If the pattern perpetuates, my assumption is that around the time he started to pull away from me, he met someone else in the state where he currently resides. It would make sense. Everything seemed fine with him and this other woman until he got together with me. Then he started to ghost her. Until then, she thought they were happy together. They had agreed – as he and I had – that they were dating exclusively and around January 2017 she thought they truly were embarking on a dating relationship. Of course, this was the time he was telling me he was NOT dating anyone.
When we got together, he told me that he hadn’t been “lighting up the social scene with the ladies” in the past few years and that he hadn’t had sex in about a year. His math was a little off.

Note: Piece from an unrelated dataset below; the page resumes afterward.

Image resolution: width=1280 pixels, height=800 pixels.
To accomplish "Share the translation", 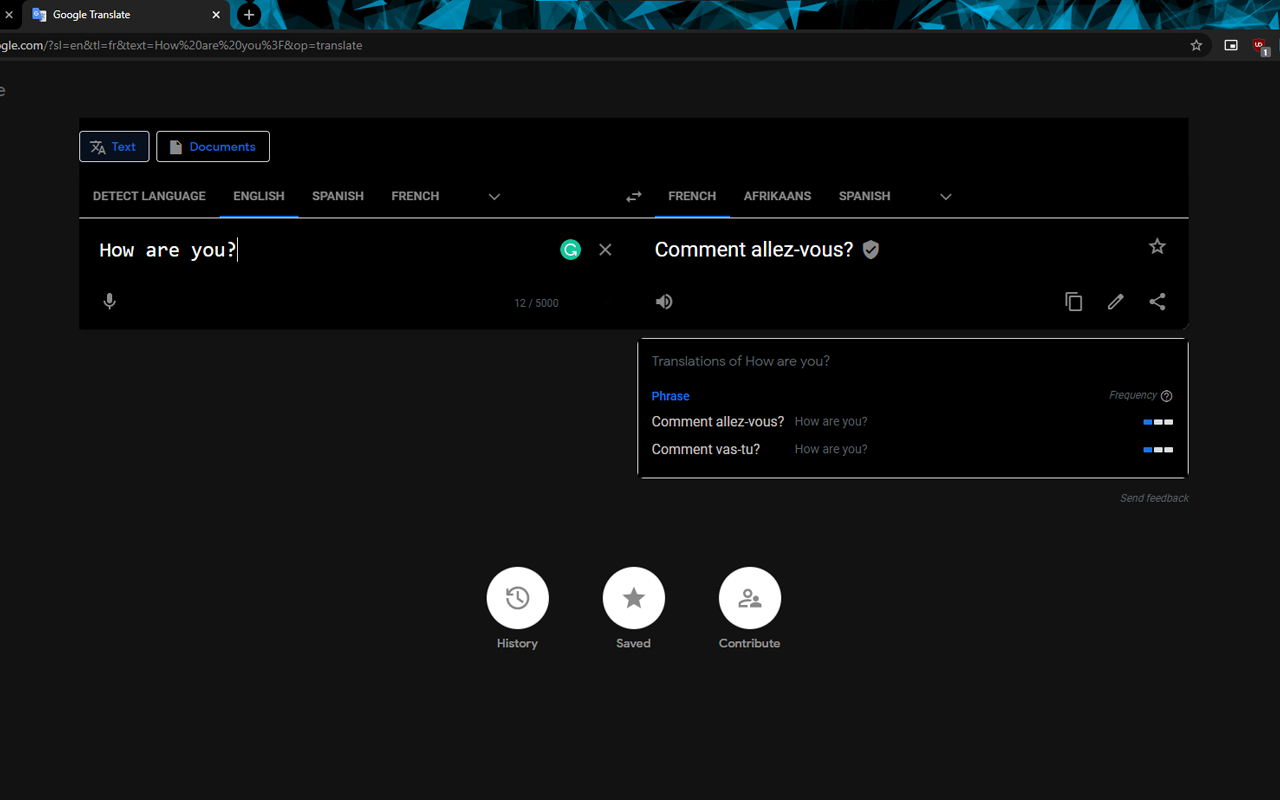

So I am confident now that some poor, unsuspecting woman has met and started to date him where he lives now. Or maybe he has yet another high school classmate or woman from his past who is hanging on. He seems to like the distance thing because that allows him not to have to incorporate that woman into his life.
We spent some of our hour on the phone talking about our feelings for this guy. We both acknowledged that we felt love for him, but were not IN love with him. She said when she was discussing marrying him with her mother, she was asked if she was in love with him. She told her mother that no, she was not, but she could live with him. Her mother said – and rightly so – that that wasn’t a good answer. It boiled down to how she could have settled for him so she wouldn’t have to grow older alone. I think most everyone can relate to that. I certainly can.

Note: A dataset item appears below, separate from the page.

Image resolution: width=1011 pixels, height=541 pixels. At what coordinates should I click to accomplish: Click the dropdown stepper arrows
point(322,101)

I also found it particularly interesting that she did not find him physically attractive. We agreed 100% that he is very witty and charming and that is a huge turn on for both of us, but when it came to him physically, we diverged. I find him physically attractive. She, however, said she’d never really thought of him as handsome. It’s interesting how we see some things exactly the same and others not at all.
After an hour we ended our conversation to try and get some sleep. Both of us spent a lot of that hour bubbling over with earnest laughter. The situation is so utterly ridiculous that you HAVE to laugh. The truth, as they say, is always stranger than fiction. Oh Sumter, you incestuous little Peyton Place. You did it again.
I know I did not do anything to cause the hurt this woman is feeling, but I am sad about it none the less. Even amidst her laughter, she said she had roiling anger in the pit of her stomach. This man crushed her and carelessly tossed her aside. He did the same to me, I suppose, but to a lesser degree. After all, we hadn’t been discussing wedding rings.
The question has popped up several times in the past 24 hours – how does this man sleep at night? Well, based on my limited experience, he snores like a freight train and is lucky I didn’t hurt him in his sleep the one night we spent the entire night together. I actually think he has sleep apnea and one day might not even wake up at all, but you can’t force someone to take care of themselves. To answer that question more in the spirit in which it was asked, I imagine he sleeps fine at night. In his mind, I doubt he thinks he is doing or has done anything wrong. Somewhere along the way, he learned that this is how you treat women. He’ll never change unless and until the women start insisting on it.
Did I get played? Oh hell yes. Of course I did. I understand that. I am, however, oddly not angry about that. Maybe I will be tomorrow or next week, but I was in a very good place when I learned this information and I simply wasn’t surprised. Sad, perhaps, but not surprised. I believe he is an unhappy person and that’s at least partly why he behaves this way. Happy people don’t treat others like he has treated us.
I’m grateful that both of us got wise to his game, even if later than we’d have liked, and want nothing more to do with him again. Ever. There is nothing he could say or do that would make me consider getting involved with him again.
Fool me once, shame on you. Fool me twice? Well, shame on me. The third time will not be the charm. I only wish I could warm all the women in his new home town before they get hurt. They don’t deserve it. Neither did we.